Они поцеловались три раза, но на третьем разе запнулись, как будто обоим пришла мысль: зачем же непременно нужно три раза?
– Ну, как я рад! – сказал старший, вглядываясь в брата. – Пойдем на крыльцо – поговорим.
– Пойдем, пойдем. Я не хочу борщу… ешь ты, Федерсон, – сказал он товарищу.
– Да ведь ты хотел есть.
– Не хочу ничего.
Когда они вышли на крыльцо, меньшой все спрашивал у брата: «Ну, что ты, как, расскажи», – и все говорил, как он рад его видеть, но сам ничего не рассказывал.
Когда прошло минут пять, во время которых они успели помолчать немного, старший брат спросил, отчего меньшой вышел не в гвардию, как этого все наши ожидали.

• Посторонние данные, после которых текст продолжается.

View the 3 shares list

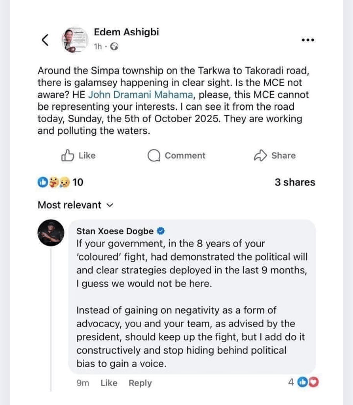point(295,182)
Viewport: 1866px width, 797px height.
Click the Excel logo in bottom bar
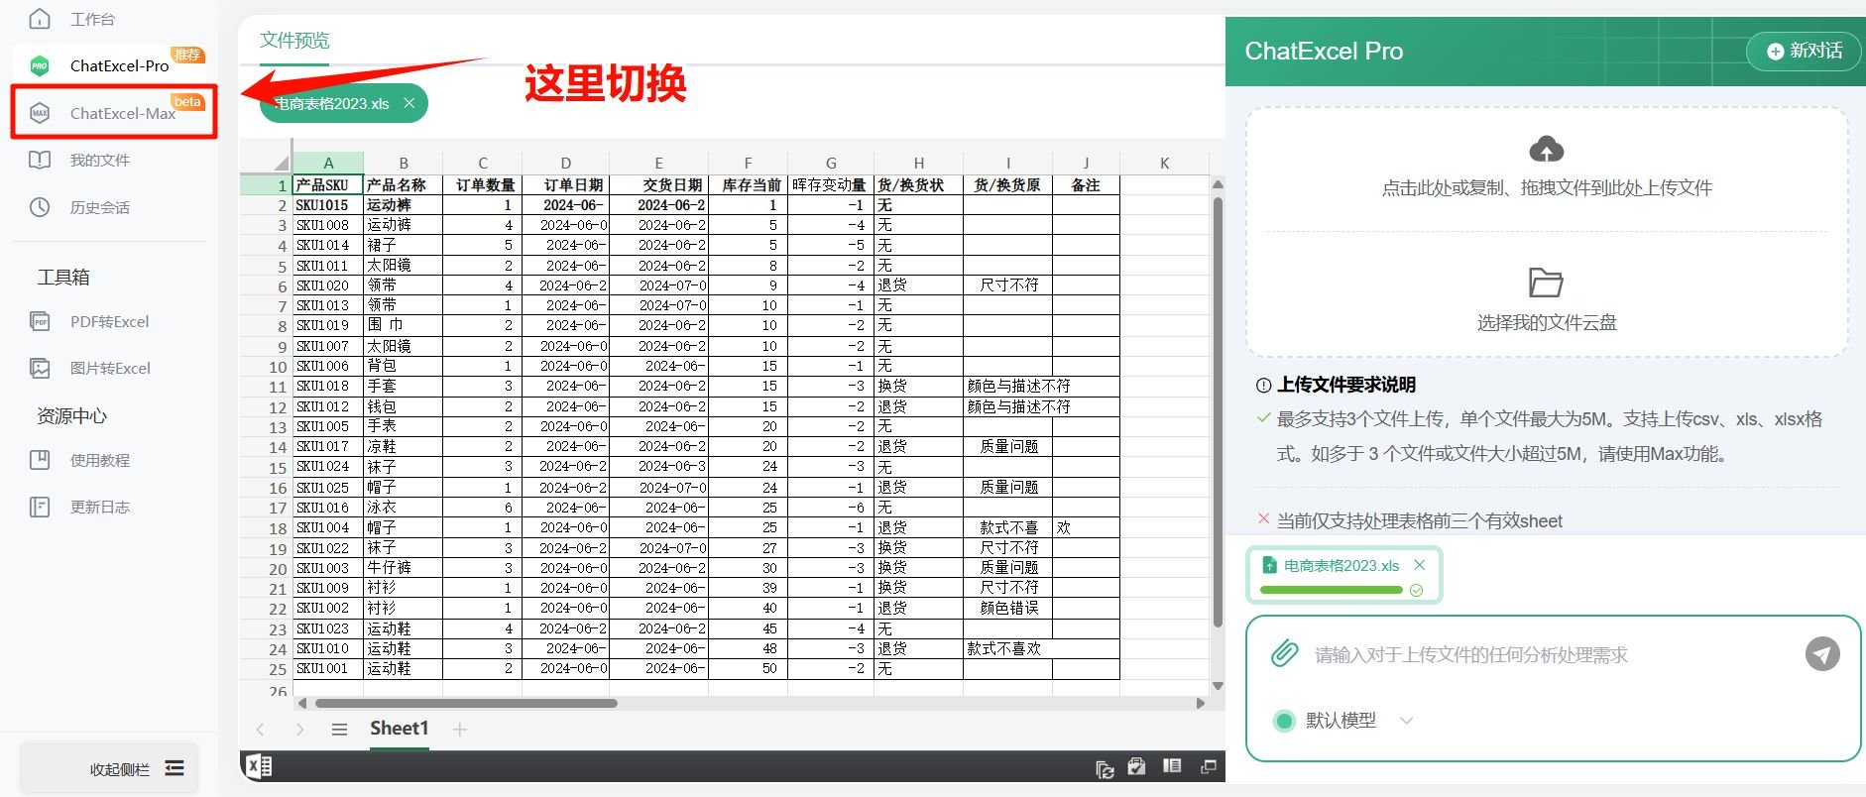[x=259, y=766]
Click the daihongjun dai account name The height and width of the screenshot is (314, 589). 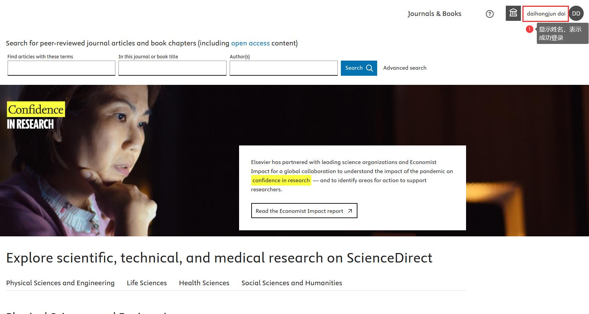[x=545, y=14]
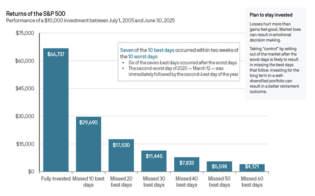Image resolution: width=315 pixels, height=196 pixels.
Task: Click the $4,121 bar at far right
Action: (x=252, y=168)
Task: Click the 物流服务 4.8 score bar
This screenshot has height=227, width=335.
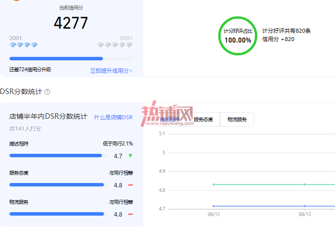Action: (x=58, y=214)
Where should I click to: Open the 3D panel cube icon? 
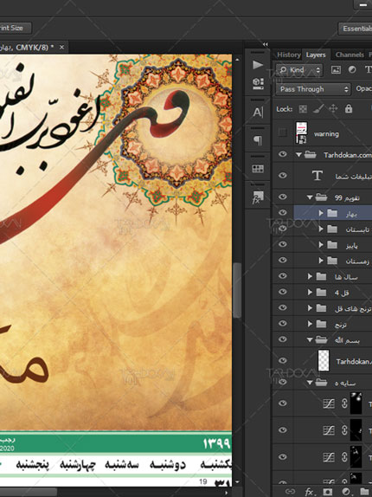[258, 84]
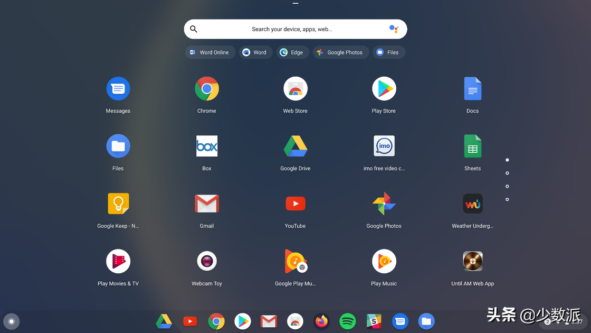This screenshot has width=591, height=333.
Task: Open the Edge suggestion chip
Action: coord(292,52)
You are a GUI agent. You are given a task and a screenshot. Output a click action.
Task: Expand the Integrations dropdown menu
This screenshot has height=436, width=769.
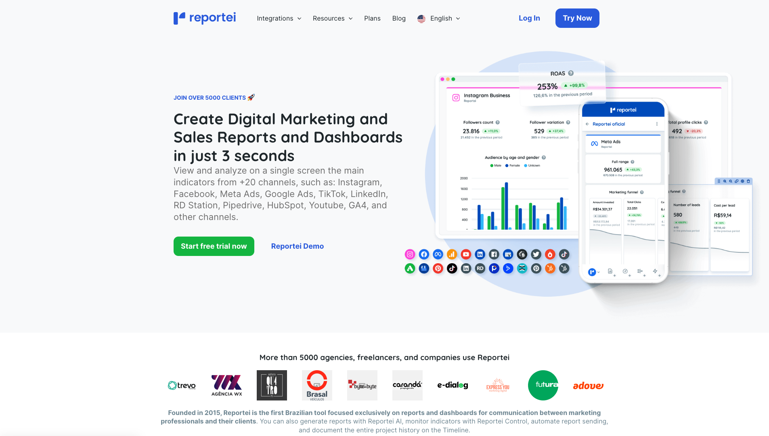279,19
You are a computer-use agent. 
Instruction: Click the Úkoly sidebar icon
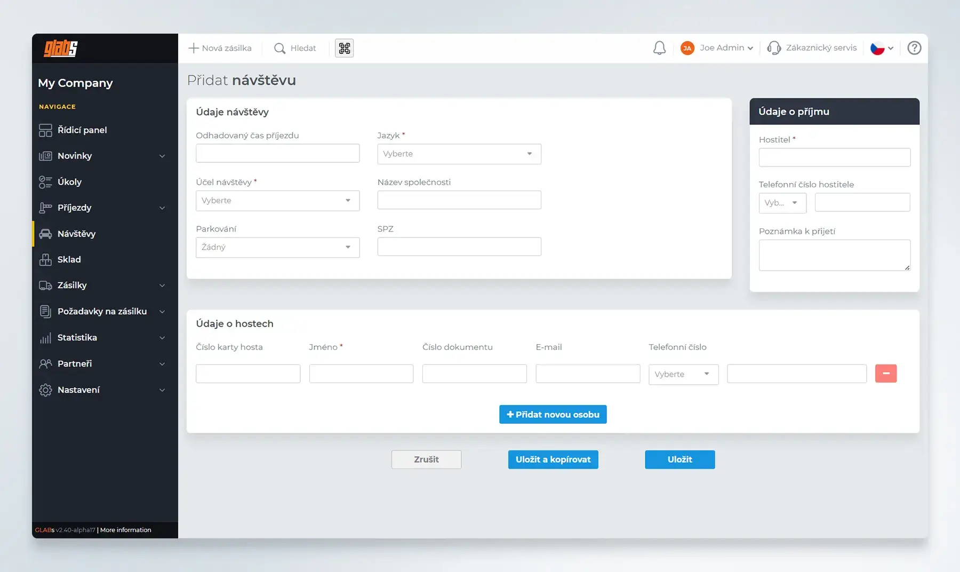(x=45, y=182)
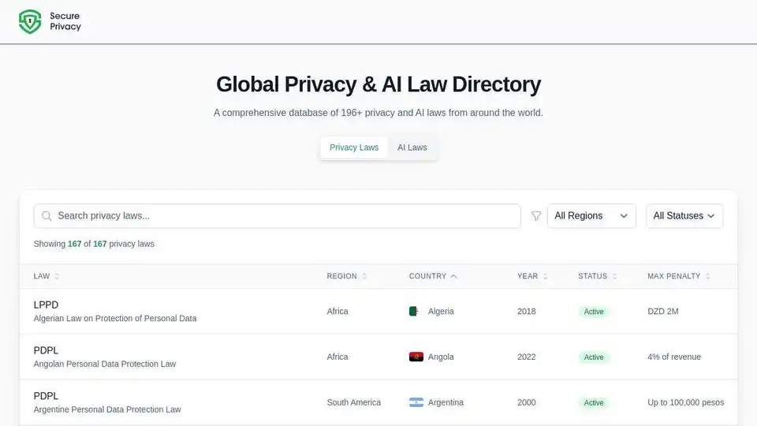Click the Angola flag icon
Screen dimensions: 757x426
click(416, 357)
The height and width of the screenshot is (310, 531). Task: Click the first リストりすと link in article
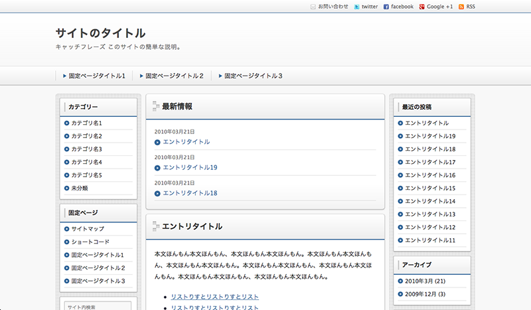pyautogui.click(x=214, y=297)
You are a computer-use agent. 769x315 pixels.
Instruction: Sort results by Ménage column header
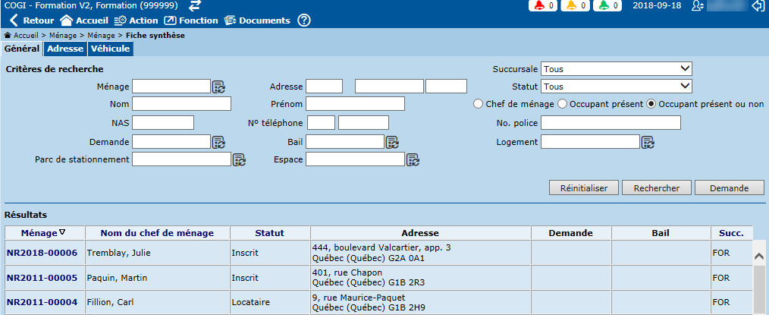point(42,233)
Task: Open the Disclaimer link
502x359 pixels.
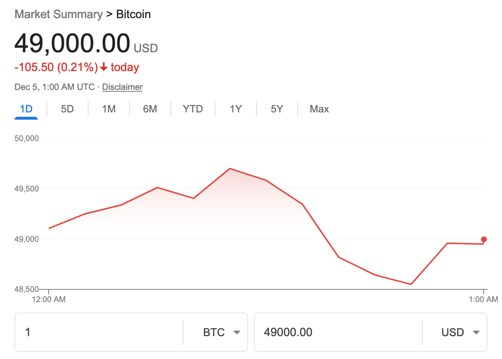Action: [122, 87]
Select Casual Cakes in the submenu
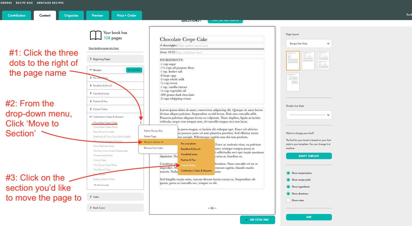The image size is (412, 226). point(188,165)
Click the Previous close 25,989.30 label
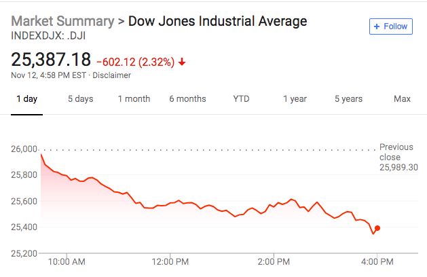This screenshot has height=277, width=427. [398, 157]
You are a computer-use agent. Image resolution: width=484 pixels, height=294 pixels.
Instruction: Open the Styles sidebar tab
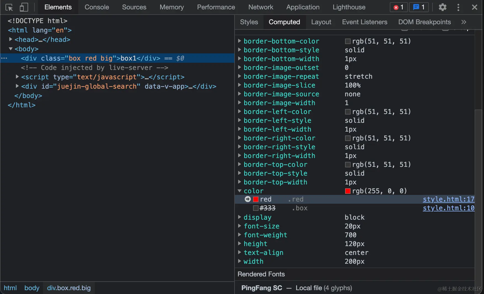(249, 22)
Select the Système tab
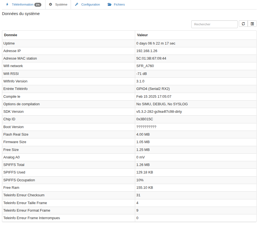Screen dimensions: 260x225 [x=61, y=4]
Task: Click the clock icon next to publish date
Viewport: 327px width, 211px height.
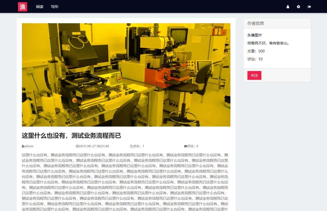Action: point(77,146)
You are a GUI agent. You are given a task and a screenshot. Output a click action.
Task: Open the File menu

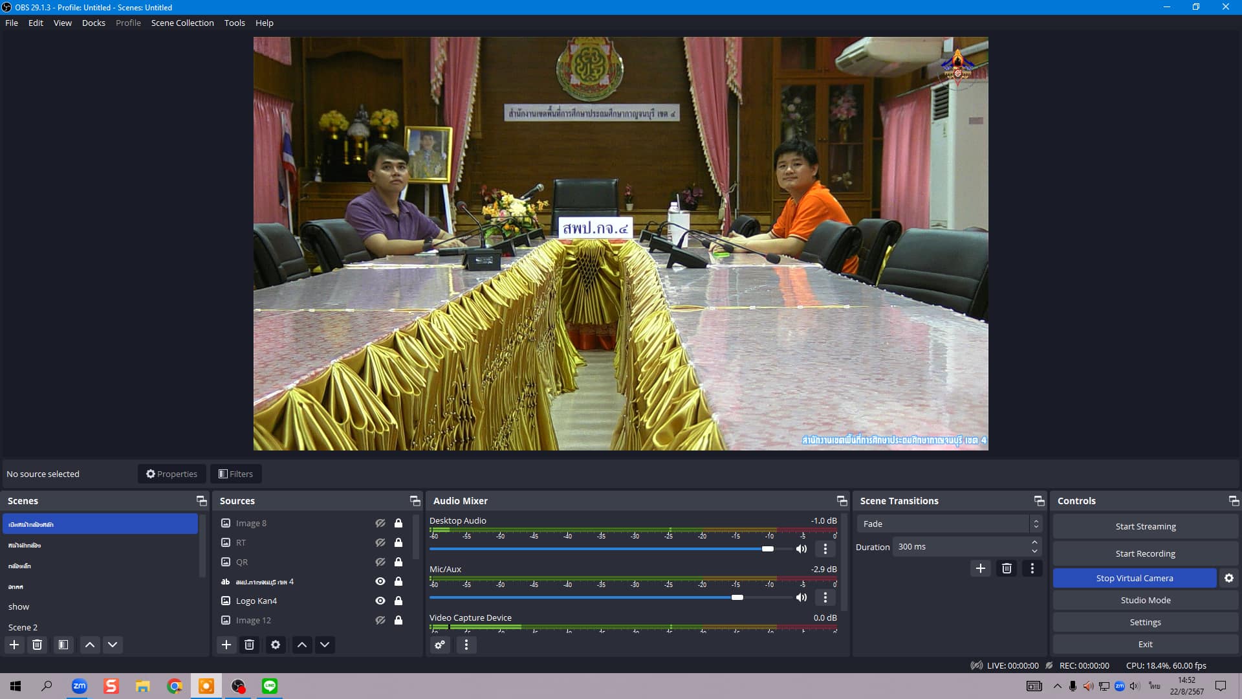click(x=11, y=23)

– Ах, да! – отвечал меньшой, краснея при одном воспоминании. – Это ужасно меня убило, и я никак не ожидал, что это случится. Можешь себе представить, перед самым выпуском мы пошли втроем курить, – знаешь эту комнатку, что за швейцарской, ведь и при вас, верно, так же было, – только, можешь вообразить, этот каналья сторож увидал и побежал сказать дежурному офицеру (и ведь мы несколько раз давали на водку сторожу), он и подкрался; только как мы его увидали, те побросали папироски и драло в боковую дверь – а мне уж некуда, он тут мне стал неприятности говорить, разумеется, я не спустил, ну, он сказал инспектору, и пошло. Вот за это-то поставили неполные баллы в поведенье, хотя везде были отличные, только из механики двенадцать, ну и пошло. Выпустили в армию. Потом обещали меня перевести в гвардию, да уж я не хотел и просился на войну.
– Вот как!
– Право, я тебе без шуток говорю, все мне так гадко стало, что я желал поскорей в Севастополь. Да, впрочем, ведь ежели здесь счастливо пойдет, так можно еще скорее выиграть, чем в гвардии: там в десять лет в полковники, а здесь Тотлебен так в два года из подполковников в генералы. Ну, а убьют, – так что же делать!
– Вот ты какой! – сказал брат, улыбаясь.
– А главное, знаешь ли что, брат, – сказал меньшой, улыбаясь и краснея, как будто сбирался сказать что-нибудь очень стыдное, – все это пустяки; главное, я затем просился, что все-таки как-то совестно жить в Петербурге, когда тут умирают за отечество. Да и с тобой мне хотелось быть, – прибавил он еще застенчивее.
– Какой ты смешной! – сказал старший брат, доставая папиросницу и не глядя на него. – Жаль только, что мы не вместе будем.